Opinião

Narrativa aberta

Fui com uma amiga ver um filme. À saída comentámos o enredo – muito atual, voltado para os encontros e desencontros que as redes sociais podem provocar -, e o facto de, no final e perante a descoberta da verdade, a narrativa permitir a cada um de nós as mais diferentes leituras de acordo com as nossas posturas perante a verdade. Há quem simplesmente entre em negação, preferindo, por comodidade, continuar a viver na mentira; há quem a aceite, mas mantenha uma conduta como se nunca dela tivesse tomado conhecimento, guardando-a no mais íntimo de si; e há quem altere radicalmente o seu plano de vida, em função de rotinas com que a verdade veio colidir.

Seja qual for a decisão, todas elas são válidas quando se acredita que o melhor caminho é aquele que corresponde a uma forma de estar na vida que nos faz feliz. “Quando a verdade rasga”, diz-nos Dulce Maria Cardoso, “a mentira também serve para coser. Ou para cicatrizar”, que o mesmo será dizer que nos cabe adotar a verdade ou a mentira, segundo a natureza dos rasgões de alma abertos pela vida. A vida é, por definição e sempre, uma narrativa aberta. É certo que, antecipadamente, sabemos que estamos condenados a um fim, mas é igualmente certo que nenhum de nós sabe quando, onde e como será, nem o caminho que nos falta percorrer até lá chegarmos. Por isso vivemos, e ainda bem, como se fôssemos imortais.

Se estivermos atentos ao mundo à nossa volta, cada pessoa com quem diariamente nos cruzamos transporta consigo uma narrativa aberta sobre a qual tantas vezes no interrogamos. Acontece-me muito, tal como naquele dia depois de sair da sala de cinema.
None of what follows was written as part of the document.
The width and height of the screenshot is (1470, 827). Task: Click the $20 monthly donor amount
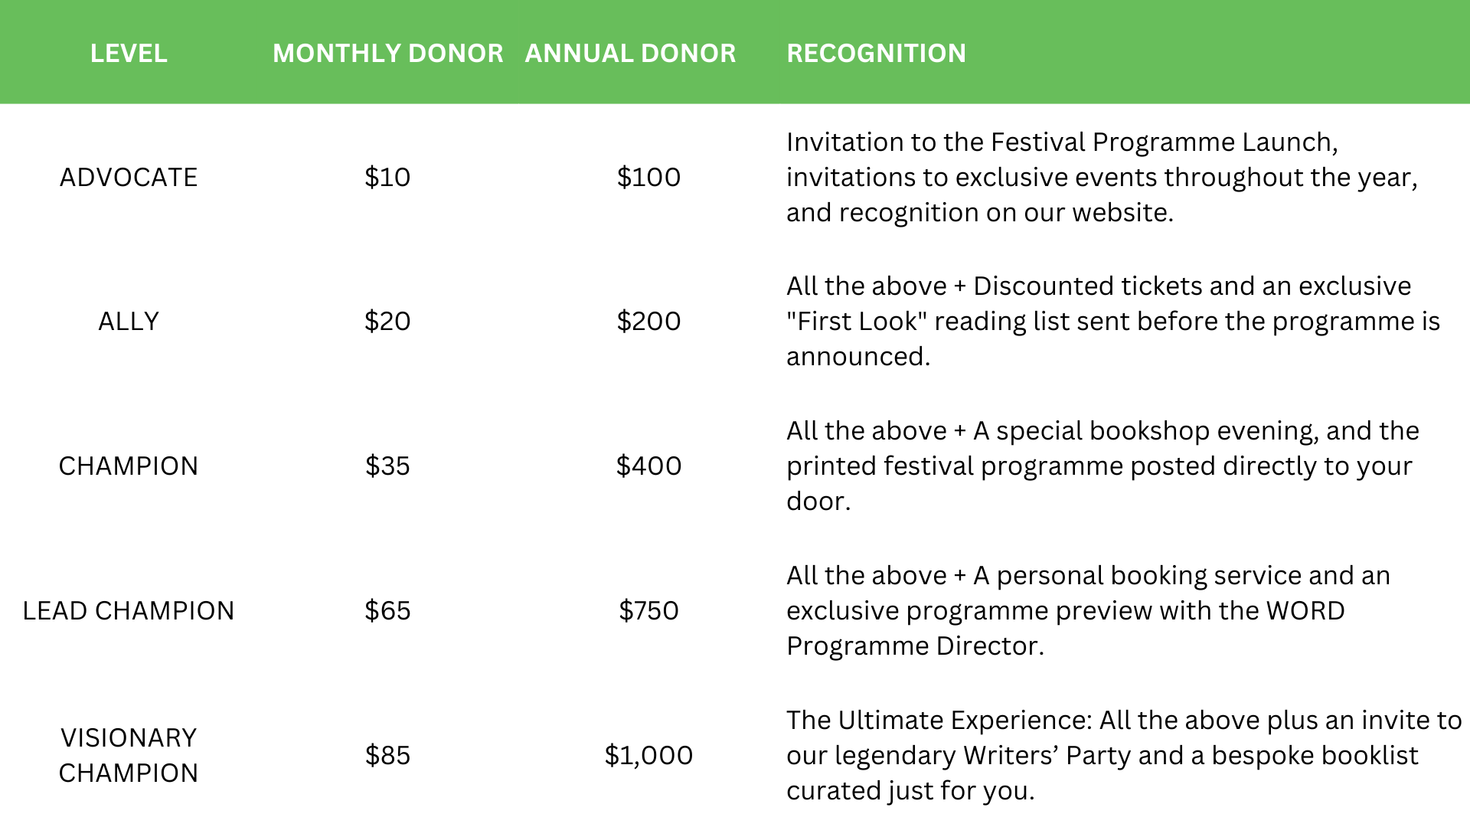click(x=387, y=322)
Fui sozinha para casa e apanhei o metro. No banco à minha frente, estavam duas jovens com ar maduro. Uma frase ou outra que consegui ouvir permitiu-me concluir que eram íntimas, embora falassem de trivialidades. Numa das paragens, uma delas levantou-se, beijou a amiga, despediu-se e, naqueles segundos breves entre o assento e a saída, voltou-se para trás e despachou “olha, mas eu ainda não contei nada a ninguém”, ao que a outra respondeu “mas podes contar”, acompanhando a frase com um sorriso de contentamento. A porta da carruagem fechou-se, ela encolheu os ombros para furar por entre a multidão e desapareceu. O sorriso, esse, manteve-se pendurado na boca da que ficou, mesmo depois de ter pegado no telemóvel para ler as mensagens entradas. E foi isso que me chamou a atenção, porque estes sorrisos costumam ser instantâneos e desaparecer no momento em que um dos interlocutores se afasta e o outro volta aos seus pensamentos. Comecei, então, a interrogar-me sobre o que estaria na origem daquele tão prolongado sorriso. O que poderia ela contar? Que segredo guardavam ambas? Diria apenas respeito à vida delas ou também à de outras pessoas?
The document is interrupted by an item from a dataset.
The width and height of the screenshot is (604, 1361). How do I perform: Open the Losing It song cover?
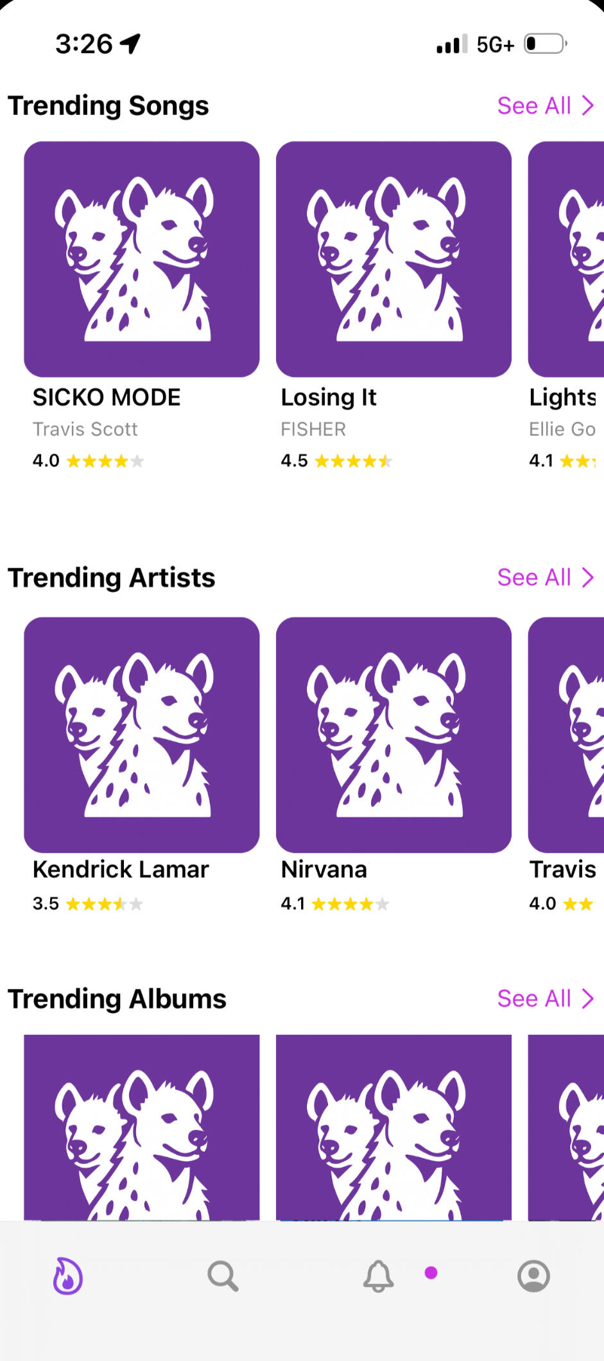pos(393,259)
A minha imaginação continuou a trabalhar e a curiosidade a tentar satisfazer-se com as mais variadas hipóteses. Um novo relacionamento? Um enlace breve? Uma provável gravidez? Um novo emprego? Uma promoção? Uma mudança de casa? Uma viagem?

Pelo sorriso, só poderia contemplar um leque de agradáveis possibilidades! E a lista poderia continuar, não tivesse eu saído na estação seguinte e, de imediato, a minha atenção ser disputada por alguém que se me dirigiu com dúvidas sobre a saída mais adequada a utilizar.

Recolhida nos meus pensamentos, retomei o meu destino, caminhando sobre a certeza de que as nossas vidas são feitas de escolhas que funcionam como momentos de avanço ou recuo na narrativa que diariamente construimos, dependendo esta da forma como olharmos para as manchas de que nos fala Picasso.